Love the parrot! So looking forward to seeing everything come together!


----------



## IMU (Apr 8, 2009)

Thanks jdubbya


----------



## RoxyBlue (Oct 6, 2008)

Dammit, Dave, quit doing cool new stuff and leaving me in the dust:jol:


----------



## IMU (Apr 8, 2009)

LOL ... it only took 2 years to get this done ... you have plenty of time to catch up.


----------



## bobzilla (Nov 13, 2008)

Very nice, Dave!


----------



## IMU (Apr 8, 2009)

Thanks Bob. This guy is a lot of fun.


----------



## mikkojay (Sep 15, 2014)

I love the e-cig rig! I have a bunch of cartridges left over from the time I used them to quit smoking. I used to make my own juice too, from food grade vegetable glycerin. So many possibilities!


----------



## IMU (Apr 8, 2009)

Thanks Mike. Biggest headache I had was soldering the wires inside the ecig. My gawd that was frustrating. Curious to see what you come up with next.


----------



## IMU (Apr 8, 2009)

Next project is coming along nicely ... a bit "slow" ... but he's doing I what I expected.






Haven't figured out the exact scene but I have an idea.

Gratuitous dog shot ... just because a gator isn't enough. LOL


----------



## jdubbya (Nov 6, 2005)

Looks great! The slow movement is actually rather unsettling. Makes you wonder if it's going to suddenly lunge forward or something! Love the dog! Mine would have been going nuts. Yours is like "just dad and his Halloween stuff. Ho-hum" lol!
Your display will be the one to watch this year. Everything is coming together so well!


----------



## RoxyBlue (Oct 6, 2008)

You can tell Rio has been raised with scary props. He's totally, like, "whatever":jol:

Nice croc, and I like the sound effects you chose.


----------



## IMU (Apr 8, 2009)

jdubbya said:


> Looks great! The slow movement is actually rather unsettling. Makes you wonder if it's going to suddenly lunge forward or something! Love the dog! Mine would have been going nuts. Yours is like "just dad and his Halloween stuff. Ho-hum" lol!
> Your display will be the one to watch this year. Everything is coming together so well!
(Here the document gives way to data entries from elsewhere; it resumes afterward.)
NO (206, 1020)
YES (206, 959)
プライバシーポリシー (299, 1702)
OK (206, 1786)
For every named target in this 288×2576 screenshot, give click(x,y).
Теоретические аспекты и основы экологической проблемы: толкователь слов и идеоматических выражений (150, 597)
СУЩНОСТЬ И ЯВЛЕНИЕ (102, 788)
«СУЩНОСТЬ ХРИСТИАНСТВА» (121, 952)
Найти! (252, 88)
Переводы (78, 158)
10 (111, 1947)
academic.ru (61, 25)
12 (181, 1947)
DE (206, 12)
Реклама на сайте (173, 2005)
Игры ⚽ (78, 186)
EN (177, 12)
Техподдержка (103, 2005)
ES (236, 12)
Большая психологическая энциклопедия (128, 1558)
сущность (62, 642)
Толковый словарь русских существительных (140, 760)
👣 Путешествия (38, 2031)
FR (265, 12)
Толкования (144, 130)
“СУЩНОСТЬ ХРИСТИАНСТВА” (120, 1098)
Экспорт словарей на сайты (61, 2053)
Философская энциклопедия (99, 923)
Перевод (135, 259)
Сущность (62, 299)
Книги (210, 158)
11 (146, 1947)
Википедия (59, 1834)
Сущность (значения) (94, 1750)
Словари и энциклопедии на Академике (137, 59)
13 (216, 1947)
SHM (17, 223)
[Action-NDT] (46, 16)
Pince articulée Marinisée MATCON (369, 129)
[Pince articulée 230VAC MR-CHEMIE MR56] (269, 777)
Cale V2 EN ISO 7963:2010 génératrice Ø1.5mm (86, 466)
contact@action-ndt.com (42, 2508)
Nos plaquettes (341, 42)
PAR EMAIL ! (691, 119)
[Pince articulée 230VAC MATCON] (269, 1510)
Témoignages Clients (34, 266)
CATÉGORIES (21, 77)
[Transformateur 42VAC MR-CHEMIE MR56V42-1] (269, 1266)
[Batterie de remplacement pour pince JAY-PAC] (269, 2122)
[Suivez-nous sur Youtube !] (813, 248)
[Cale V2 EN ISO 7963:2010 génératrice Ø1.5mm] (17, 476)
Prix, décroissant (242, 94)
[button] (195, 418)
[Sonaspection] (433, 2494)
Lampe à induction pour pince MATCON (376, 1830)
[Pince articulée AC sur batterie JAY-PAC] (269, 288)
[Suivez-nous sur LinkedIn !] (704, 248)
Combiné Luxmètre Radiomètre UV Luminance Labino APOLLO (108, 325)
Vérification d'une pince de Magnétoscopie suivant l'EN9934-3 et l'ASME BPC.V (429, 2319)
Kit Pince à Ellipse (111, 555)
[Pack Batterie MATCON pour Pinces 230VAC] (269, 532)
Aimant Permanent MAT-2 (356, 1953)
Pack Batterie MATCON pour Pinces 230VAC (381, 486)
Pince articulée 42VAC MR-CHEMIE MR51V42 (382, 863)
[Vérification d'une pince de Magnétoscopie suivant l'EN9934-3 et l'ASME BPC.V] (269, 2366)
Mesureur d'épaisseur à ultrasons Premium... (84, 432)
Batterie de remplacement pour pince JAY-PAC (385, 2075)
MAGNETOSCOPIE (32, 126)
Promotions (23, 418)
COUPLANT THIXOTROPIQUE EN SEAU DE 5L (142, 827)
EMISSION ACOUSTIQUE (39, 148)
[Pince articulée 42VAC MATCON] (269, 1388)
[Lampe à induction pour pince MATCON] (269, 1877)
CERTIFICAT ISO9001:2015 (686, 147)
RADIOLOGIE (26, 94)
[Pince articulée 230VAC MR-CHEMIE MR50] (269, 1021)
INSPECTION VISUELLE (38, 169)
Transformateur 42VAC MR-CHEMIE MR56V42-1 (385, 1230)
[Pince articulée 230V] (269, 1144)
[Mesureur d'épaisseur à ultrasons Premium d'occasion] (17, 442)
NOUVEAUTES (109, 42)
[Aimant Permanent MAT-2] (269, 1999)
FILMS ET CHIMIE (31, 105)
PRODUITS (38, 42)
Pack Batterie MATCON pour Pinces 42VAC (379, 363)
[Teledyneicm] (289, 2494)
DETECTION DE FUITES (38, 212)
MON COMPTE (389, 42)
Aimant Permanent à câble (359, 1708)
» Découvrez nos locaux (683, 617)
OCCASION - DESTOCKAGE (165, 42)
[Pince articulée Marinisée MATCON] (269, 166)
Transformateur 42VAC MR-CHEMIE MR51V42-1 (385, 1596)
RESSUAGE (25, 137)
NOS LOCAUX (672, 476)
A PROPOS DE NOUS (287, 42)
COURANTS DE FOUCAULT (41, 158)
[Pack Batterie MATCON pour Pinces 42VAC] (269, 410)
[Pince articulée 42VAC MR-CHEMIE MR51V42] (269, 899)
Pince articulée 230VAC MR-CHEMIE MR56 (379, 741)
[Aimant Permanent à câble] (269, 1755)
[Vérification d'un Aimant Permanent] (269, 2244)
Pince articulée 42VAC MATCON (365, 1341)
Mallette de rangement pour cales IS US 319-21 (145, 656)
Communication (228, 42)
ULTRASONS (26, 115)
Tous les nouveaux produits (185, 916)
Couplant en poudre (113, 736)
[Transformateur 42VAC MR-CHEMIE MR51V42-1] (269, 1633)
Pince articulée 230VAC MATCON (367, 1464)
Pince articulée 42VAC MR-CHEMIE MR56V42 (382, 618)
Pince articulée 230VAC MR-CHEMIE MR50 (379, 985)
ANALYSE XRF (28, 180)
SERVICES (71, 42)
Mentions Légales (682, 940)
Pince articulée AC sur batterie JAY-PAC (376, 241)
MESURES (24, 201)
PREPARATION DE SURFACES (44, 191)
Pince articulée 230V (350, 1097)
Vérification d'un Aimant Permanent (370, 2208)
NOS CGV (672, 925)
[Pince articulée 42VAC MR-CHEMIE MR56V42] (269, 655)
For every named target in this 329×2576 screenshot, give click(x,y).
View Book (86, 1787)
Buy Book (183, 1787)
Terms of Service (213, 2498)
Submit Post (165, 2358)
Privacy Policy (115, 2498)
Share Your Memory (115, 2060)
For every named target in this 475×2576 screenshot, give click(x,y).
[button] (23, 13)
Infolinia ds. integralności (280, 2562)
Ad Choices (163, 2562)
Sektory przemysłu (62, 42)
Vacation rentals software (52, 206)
Since I have several things happening rather closely together I didn't want to overwhelm the visitors. I plan to have some fog that he'll be swimming through so a slow moving gator is ok. I hope everything comes together like I plan ... trying to up my game this year. 



RoxyBlue said:


> You can tell Rio has been raised with scary props. He's totally, like, "whatever":jol:
> 
> Nice croc, and I like the sound effects you chose.


I plan to add a gator growl/bellow to the sound fx just to get people's attention.

As for the pooch ...Rio is a big couch potato ... takes a lot to get any sort of reaction from him. LOL When I get back to working on the barrel pop-up ... we'll see if that elicits any reaction out of him. 

Thanks again for all the kind words.


----------



## bobzilla (Nov 13, 2008)

Nice!
Great addition to you pirate haunt!


----------



## IMU (Apr 8, 2009)

Thanks Bob ... been awhile since I added new props to the display.


----------



## IMU (Apr 8, 2009)

Something I've been playing around with for my cannon scene.


----------



## bobzilla (Nov 13, 2008)

So cool, Dave!
Very nice addition my friend


----------



## IMU (Apr 8, 2009)

Thanks Bob.


----------



## RoxyBlue (Oct 6, 2008)

Hey, sounds like someone fell off the ship into the water! Man the life boats!:googly:


----------



## IMU (Apr 8, 2009)

Yeah, that's it Roxy!


----------



## Shadow Panther (Apr 5, 2013)

I can't wait to see more. I am still such a newbie at all this but I like to "research" and file away for "someday when I am better"


----------



## Hairazor (Mar 13, 2012)

Looks very appropriate


----------



## jdubbya (Nov 6, 2005)

So cool! Awesome effect!


----------



## dirtTroll (Jul 14, 2016)

Hey IMU... On your 2 axis skull kit from Servo City, what kit did you go with??


----------



## The Halloween Lady (Aug 18, 2010)

Everything is lookin great. I love the cannonball splash. Have you seen Costco's pirate skelli?


----------